Lessing reviews the backgrounds of some of her fellow Nobel laureates, such as John Coetzee (2003) and V.S. Naipaul (2001), as proof of her argument that great writers are the product of reading great books. Of Turkish author Orhan Pamuk, who won the 2006 prize in literature, she says, “He said his father had 1,500 books. His talent did not come out of the air – he was connected with the great tradition.”
She then describes struggling writers in Africa who taught themselves to read from the labels of jam jars. And who then face the challenge of publishing a book. “A sheaf of paper is one thing – a publisher is another,” she says.
But most importantly, she says, in addition to the lack of publishers, is the absence of true inspiration, what she calls “the writer’s space.” This requires education.
“If the writer cannot find this space, then poems and stories may be stillborn,” she says.
Of her own space, she says:
“My mind is full of splendid memories of Africa which I can revive and look at when I want. How about those sunsets, gold and purple and orange, spreading across the sky at evening. How about butterflies and moths and bees on the aromatic bushes of the Kalahari? … Yes, elephants, giraffes, lions and the rest, there were plenty of those, but how about the sky at night, still unpolluted, black and wonderful, full of restless stars.”
Lessing herself is as restless as those stars. She describes a young African woman who becomes fixated on a passage of Anna Karenina and is inspired by the main character, Varenka, to dream of an education for her children.

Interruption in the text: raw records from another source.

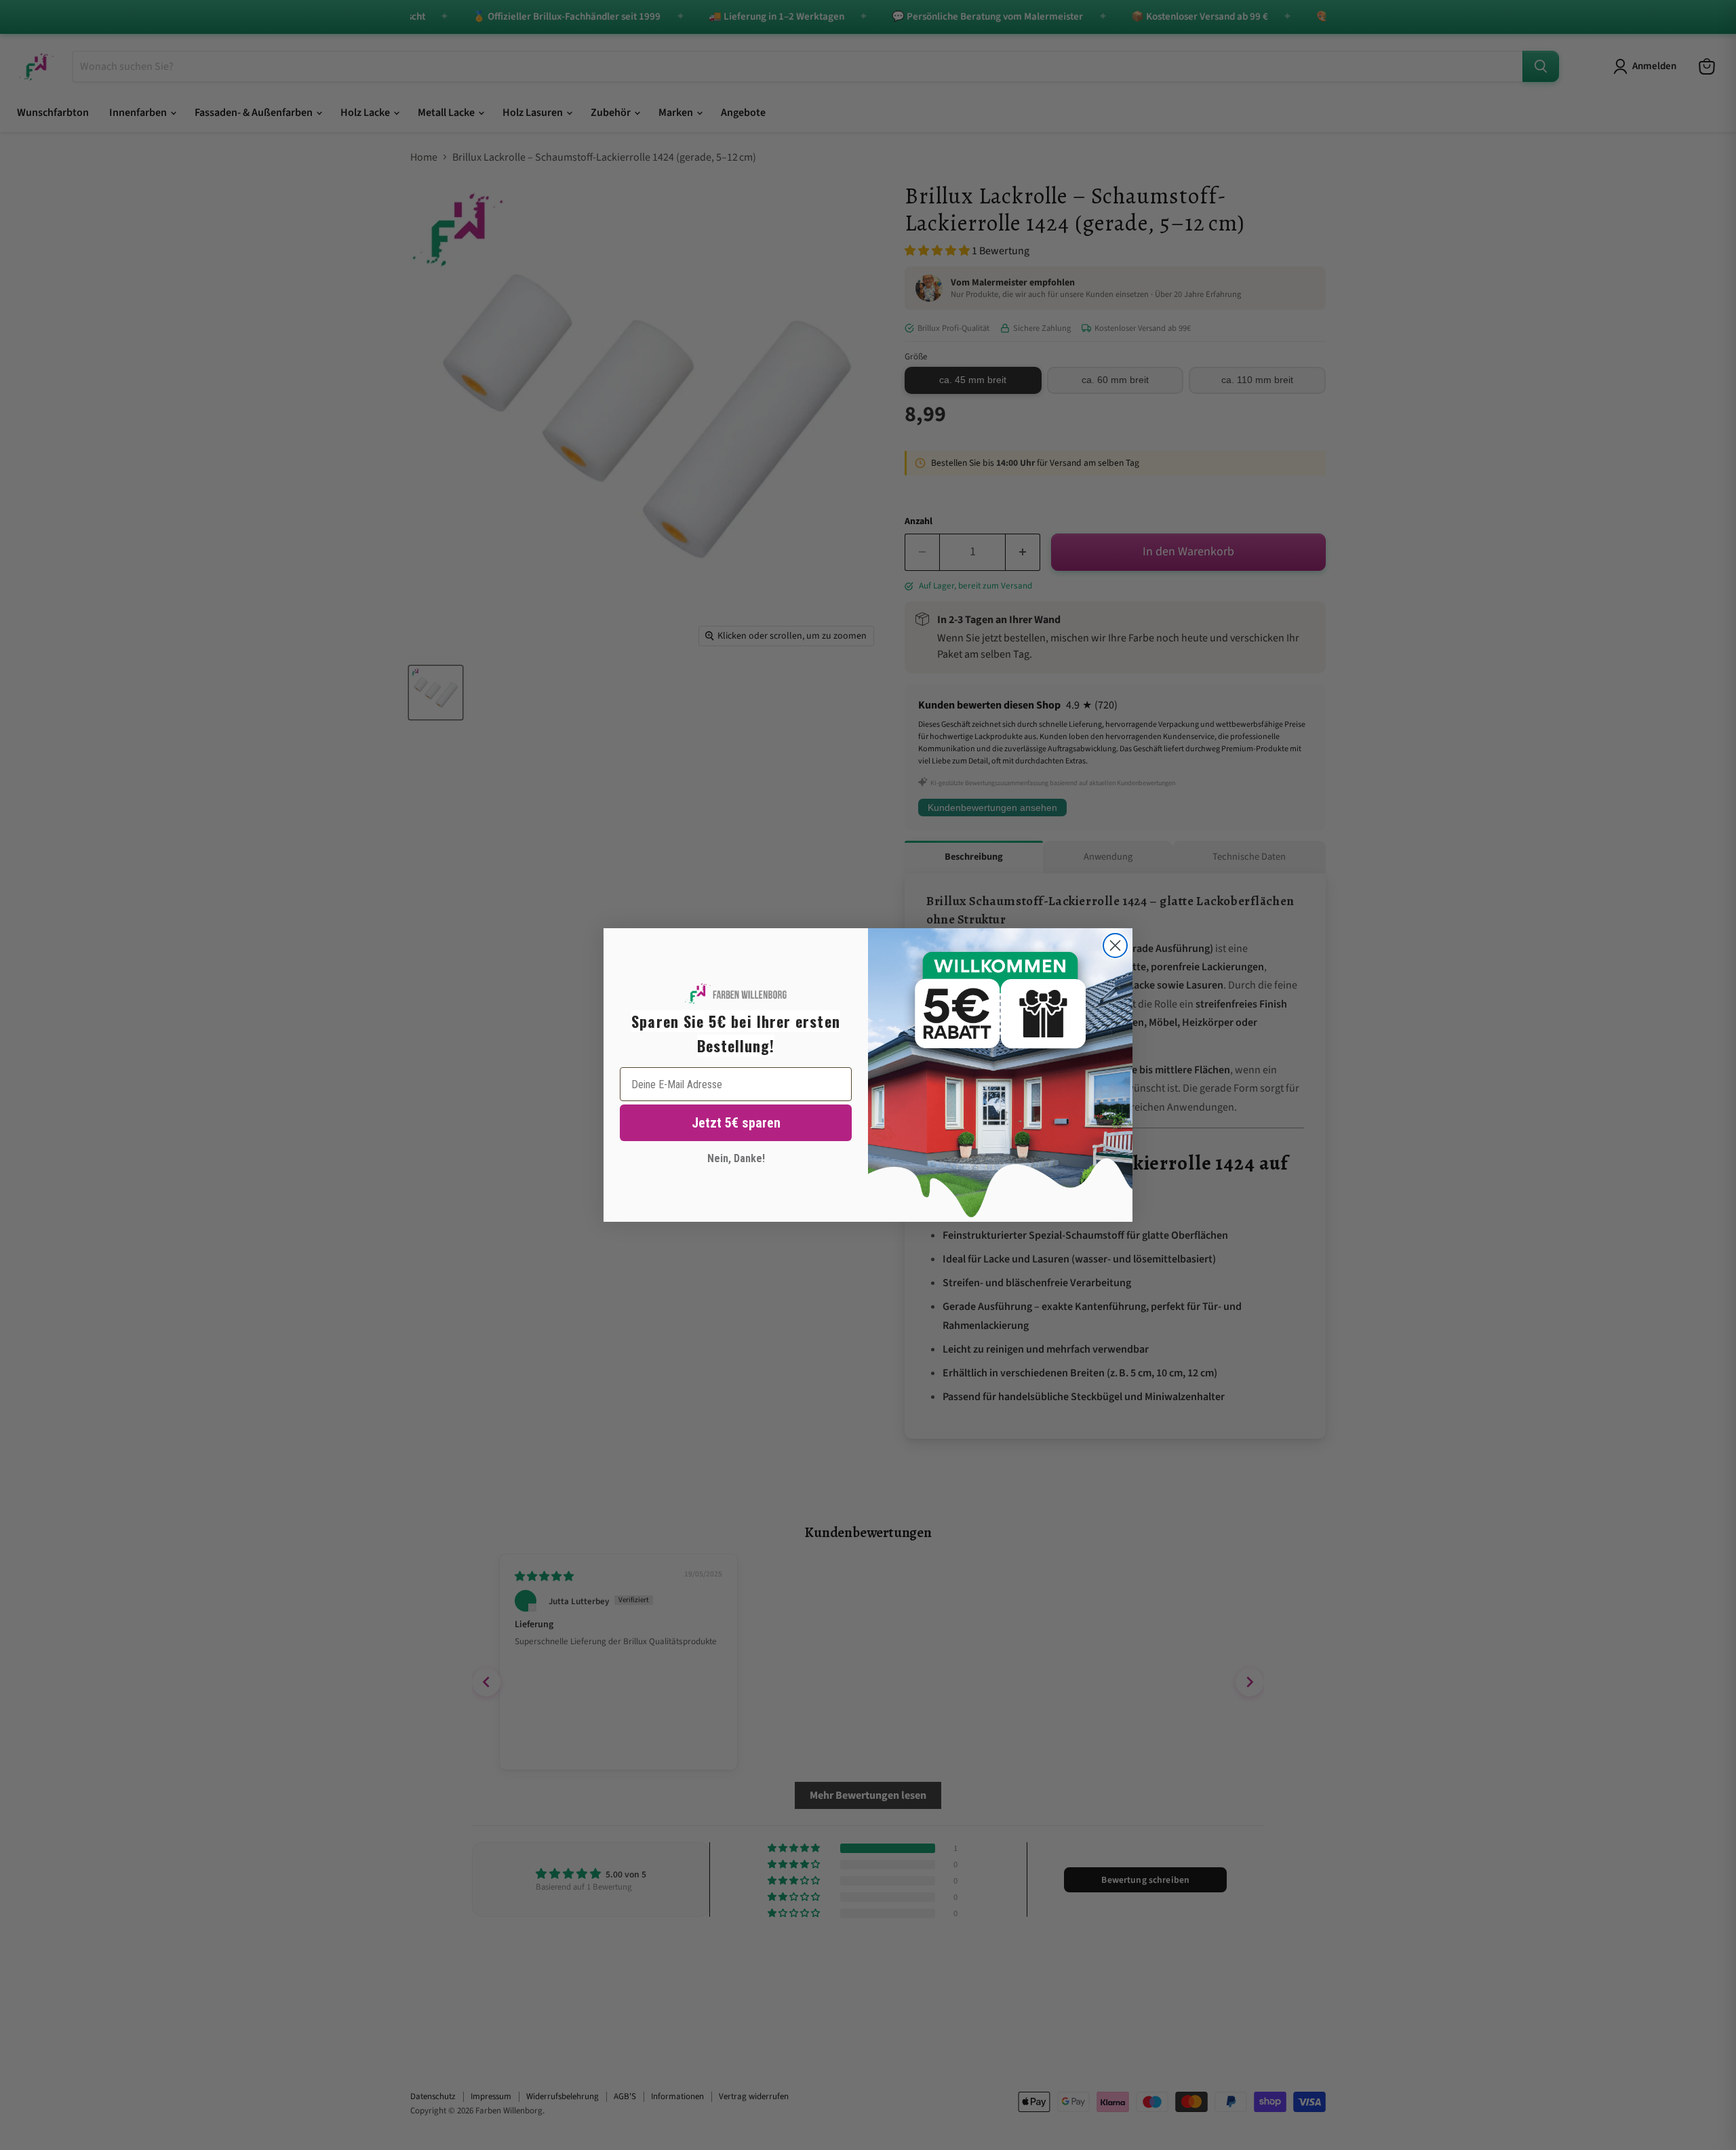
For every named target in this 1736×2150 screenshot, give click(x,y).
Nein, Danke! (736, 1158)
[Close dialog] (1115, 945)
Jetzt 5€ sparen (736, 1123)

Lessing sees the future of literature not in the cynical West, but in the as-of-yet unheard voices in developing countries: “We are seeing here that great hunger for education in Africa, anywhere in the Third World, or whatever we call parts of the world where parents long to get an education for their children which will take them from poverty.”
She finishes the lecture by appealing to the “storyteller…deep inside everyone of us.” It is this storyteller that brings out true creativity, something which many of us may brush off. And the future of the storyteller? “I think it is that girl and the women who were talking about books and an education when they had not eaten for three days, that may yet define us,” Lessing concludes.